Task to complete
Your response must be made up of each line in the data below that contains the string "computer".

Information supplied
===============

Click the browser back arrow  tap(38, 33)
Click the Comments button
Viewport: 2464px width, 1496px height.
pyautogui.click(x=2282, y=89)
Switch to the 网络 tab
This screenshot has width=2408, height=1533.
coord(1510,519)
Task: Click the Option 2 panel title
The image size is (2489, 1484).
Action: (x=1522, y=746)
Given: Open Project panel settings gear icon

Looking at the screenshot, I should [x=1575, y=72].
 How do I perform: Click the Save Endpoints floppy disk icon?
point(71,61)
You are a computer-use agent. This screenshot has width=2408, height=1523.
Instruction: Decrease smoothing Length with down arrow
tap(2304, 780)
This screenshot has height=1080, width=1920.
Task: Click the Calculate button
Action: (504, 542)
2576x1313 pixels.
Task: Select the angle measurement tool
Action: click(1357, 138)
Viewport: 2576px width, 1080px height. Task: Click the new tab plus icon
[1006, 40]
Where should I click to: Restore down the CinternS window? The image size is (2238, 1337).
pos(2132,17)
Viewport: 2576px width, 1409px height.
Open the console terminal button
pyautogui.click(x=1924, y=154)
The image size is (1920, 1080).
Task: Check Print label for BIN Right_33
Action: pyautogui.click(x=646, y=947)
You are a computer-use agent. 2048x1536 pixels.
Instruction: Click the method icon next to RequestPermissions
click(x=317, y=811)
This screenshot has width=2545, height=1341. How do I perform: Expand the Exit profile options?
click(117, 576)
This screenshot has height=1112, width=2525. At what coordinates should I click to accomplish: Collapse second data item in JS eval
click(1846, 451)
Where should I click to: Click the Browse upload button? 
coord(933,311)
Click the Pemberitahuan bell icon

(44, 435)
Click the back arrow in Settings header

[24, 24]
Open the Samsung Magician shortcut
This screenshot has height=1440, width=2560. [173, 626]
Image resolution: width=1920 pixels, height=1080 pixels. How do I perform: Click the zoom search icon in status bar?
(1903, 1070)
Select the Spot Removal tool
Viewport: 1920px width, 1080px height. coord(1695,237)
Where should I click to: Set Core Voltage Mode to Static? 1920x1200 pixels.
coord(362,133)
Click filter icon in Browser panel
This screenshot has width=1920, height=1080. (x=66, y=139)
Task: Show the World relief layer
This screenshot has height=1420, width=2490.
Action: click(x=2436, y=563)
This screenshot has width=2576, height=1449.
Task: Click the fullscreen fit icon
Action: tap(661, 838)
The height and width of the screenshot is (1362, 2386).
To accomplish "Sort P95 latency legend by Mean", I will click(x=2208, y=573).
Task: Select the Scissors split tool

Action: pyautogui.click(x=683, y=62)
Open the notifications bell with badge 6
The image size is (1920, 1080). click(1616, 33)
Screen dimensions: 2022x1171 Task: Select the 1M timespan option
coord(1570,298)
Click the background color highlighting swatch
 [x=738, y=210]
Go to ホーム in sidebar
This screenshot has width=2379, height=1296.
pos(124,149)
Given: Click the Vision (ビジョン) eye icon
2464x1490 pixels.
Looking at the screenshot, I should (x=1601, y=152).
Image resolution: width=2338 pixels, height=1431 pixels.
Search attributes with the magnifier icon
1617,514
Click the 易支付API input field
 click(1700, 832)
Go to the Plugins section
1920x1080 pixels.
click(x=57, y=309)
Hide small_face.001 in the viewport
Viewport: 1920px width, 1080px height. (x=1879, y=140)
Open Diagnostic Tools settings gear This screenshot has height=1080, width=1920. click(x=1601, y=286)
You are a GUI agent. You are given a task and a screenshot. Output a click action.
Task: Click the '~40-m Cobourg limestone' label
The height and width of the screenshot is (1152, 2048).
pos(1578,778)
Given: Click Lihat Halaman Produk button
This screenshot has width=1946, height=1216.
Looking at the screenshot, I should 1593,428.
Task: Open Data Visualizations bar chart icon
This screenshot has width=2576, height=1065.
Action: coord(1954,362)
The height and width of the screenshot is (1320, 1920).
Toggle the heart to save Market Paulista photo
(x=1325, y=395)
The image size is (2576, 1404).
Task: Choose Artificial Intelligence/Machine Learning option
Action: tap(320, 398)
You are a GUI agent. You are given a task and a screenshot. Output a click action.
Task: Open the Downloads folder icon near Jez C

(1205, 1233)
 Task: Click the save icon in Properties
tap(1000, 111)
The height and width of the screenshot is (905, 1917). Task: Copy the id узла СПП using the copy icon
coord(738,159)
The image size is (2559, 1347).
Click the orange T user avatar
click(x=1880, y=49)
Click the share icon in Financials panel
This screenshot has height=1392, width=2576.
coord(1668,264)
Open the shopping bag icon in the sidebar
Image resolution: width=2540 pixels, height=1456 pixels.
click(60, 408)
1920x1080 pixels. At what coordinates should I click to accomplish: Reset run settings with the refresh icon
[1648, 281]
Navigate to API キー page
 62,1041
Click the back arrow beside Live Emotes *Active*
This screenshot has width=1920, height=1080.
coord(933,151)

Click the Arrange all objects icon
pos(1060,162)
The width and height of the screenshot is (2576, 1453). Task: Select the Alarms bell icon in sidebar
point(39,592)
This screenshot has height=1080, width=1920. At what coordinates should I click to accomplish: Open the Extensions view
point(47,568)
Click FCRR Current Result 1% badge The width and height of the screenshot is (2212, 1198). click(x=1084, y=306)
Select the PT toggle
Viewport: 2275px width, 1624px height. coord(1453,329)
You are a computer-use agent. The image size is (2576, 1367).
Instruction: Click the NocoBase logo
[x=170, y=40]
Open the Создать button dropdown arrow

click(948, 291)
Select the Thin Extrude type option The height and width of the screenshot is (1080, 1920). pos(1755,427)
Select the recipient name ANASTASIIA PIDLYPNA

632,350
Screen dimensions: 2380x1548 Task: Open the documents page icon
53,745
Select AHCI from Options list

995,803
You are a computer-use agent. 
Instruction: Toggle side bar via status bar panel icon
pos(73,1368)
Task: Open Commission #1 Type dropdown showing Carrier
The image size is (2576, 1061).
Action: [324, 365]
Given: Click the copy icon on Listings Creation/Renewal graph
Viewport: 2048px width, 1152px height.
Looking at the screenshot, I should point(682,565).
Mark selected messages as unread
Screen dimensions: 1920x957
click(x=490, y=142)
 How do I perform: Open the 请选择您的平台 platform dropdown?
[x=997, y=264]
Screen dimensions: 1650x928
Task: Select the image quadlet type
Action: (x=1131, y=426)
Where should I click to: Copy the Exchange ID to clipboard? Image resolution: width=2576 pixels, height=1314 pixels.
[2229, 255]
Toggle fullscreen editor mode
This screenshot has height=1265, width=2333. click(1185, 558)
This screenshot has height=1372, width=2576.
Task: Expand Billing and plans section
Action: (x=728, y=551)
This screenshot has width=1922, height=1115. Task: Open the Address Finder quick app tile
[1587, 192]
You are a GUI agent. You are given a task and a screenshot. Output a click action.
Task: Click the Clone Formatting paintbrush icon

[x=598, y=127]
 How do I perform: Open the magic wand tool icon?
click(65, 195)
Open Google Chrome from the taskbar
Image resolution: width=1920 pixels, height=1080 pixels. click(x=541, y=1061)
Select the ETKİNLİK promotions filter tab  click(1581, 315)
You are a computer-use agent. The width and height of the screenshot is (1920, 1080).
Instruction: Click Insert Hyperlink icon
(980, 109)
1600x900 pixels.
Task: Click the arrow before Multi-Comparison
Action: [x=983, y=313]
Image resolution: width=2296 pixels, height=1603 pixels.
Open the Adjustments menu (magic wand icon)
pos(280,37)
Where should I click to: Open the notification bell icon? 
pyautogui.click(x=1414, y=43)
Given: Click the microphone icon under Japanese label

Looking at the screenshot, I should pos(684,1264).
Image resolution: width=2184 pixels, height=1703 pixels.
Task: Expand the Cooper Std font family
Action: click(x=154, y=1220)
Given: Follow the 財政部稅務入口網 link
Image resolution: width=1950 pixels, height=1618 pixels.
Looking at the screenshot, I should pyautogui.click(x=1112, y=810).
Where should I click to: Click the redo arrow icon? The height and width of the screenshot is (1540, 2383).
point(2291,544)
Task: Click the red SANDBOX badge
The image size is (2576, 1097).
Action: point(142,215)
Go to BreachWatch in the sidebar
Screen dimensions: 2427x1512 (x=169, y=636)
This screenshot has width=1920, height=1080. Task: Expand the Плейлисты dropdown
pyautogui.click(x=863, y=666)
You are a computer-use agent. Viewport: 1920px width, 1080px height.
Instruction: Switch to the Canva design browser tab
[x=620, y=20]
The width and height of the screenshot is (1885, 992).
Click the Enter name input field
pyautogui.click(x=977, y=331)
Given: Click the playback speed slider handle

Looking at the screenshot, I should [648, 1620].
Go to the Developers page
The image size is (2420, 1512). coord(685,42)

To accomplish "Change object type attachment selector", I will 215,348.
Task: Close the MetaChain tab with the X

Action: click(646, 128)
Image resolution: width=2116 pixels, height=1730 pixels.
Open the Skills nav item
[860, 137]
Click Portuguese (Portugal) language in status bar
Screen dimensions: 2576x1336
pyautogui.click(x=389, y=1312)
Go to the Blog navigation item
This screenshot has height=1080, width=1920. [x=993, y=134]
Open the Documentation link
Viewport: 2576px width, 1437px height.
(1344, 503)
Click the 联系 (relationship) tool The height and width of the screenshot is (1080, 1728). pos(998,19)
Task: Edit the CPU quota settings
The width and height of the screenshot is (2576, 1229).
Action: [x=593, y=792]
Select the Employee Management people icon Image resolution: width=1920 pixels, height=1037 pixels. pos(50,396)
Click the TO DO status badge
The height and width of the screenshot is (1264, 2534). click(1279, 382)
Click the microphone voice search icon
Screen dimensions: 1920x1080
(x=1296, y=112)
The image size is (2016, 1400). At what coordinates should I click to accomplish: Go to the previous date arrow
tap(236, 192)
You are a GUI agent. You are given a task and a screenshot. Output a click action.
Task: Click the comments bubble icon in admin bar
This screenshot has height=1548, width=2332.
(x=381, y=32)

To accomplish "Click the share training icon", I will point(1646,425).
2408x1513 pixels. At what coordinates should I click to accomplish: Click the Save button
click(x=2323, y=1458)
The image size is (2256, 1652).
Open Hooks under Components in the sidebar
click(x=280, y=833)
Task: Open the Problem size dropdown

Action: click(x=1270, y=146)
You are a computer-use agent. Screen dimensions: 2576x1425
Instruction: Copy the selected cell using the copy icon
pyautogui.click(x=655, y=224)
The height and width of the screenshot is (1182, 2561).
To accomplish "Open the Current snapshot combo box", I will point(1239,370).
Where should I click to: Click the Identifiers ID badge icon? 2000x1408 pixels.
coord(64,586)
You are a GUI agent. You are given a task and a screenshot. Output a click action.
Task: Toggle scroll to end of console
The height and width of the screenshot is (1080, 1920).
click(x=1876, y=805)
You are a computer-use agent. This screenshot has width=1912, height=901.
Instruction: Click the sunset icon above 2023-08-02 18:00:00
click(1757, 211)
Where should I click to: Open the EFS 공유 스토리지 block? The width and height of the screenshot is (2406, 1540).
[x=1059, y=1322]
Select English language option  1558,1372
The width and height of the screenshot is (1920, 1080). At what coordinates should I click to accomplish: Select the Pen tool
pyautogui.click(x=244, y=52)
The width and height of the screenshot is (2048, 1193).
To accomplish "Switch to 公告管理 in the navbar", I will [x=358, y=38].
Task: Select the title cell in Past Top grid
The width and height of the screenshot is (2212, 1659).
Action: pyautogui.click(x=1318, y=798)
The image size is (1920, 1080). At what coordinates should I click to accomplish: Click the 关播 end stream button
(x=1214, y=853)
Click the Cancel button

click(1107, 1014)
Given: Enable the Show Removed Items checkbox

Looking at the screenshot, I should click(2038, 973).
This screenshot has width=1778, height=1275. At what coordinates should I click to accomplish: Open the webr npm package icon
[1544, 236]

===============

Answer to this task
You are a computer-use agent. This screenshot has width=2408, height=1523.
You are a computer-use agent. 2048x1536 pixels.
You are a computer-use agent. The image size is (2576, 1367).
You are a computer-use agent. 
You are a computer-use agent. The width and height of the screenshot is (1920, 1080).
You are a computer-use agent. Viewport: 1920px width, 1080px height.
You are a computer-use agent. Screen dimensions: 2576x1425
You are a computer-use agent. This screenshot has width=1912, height=901.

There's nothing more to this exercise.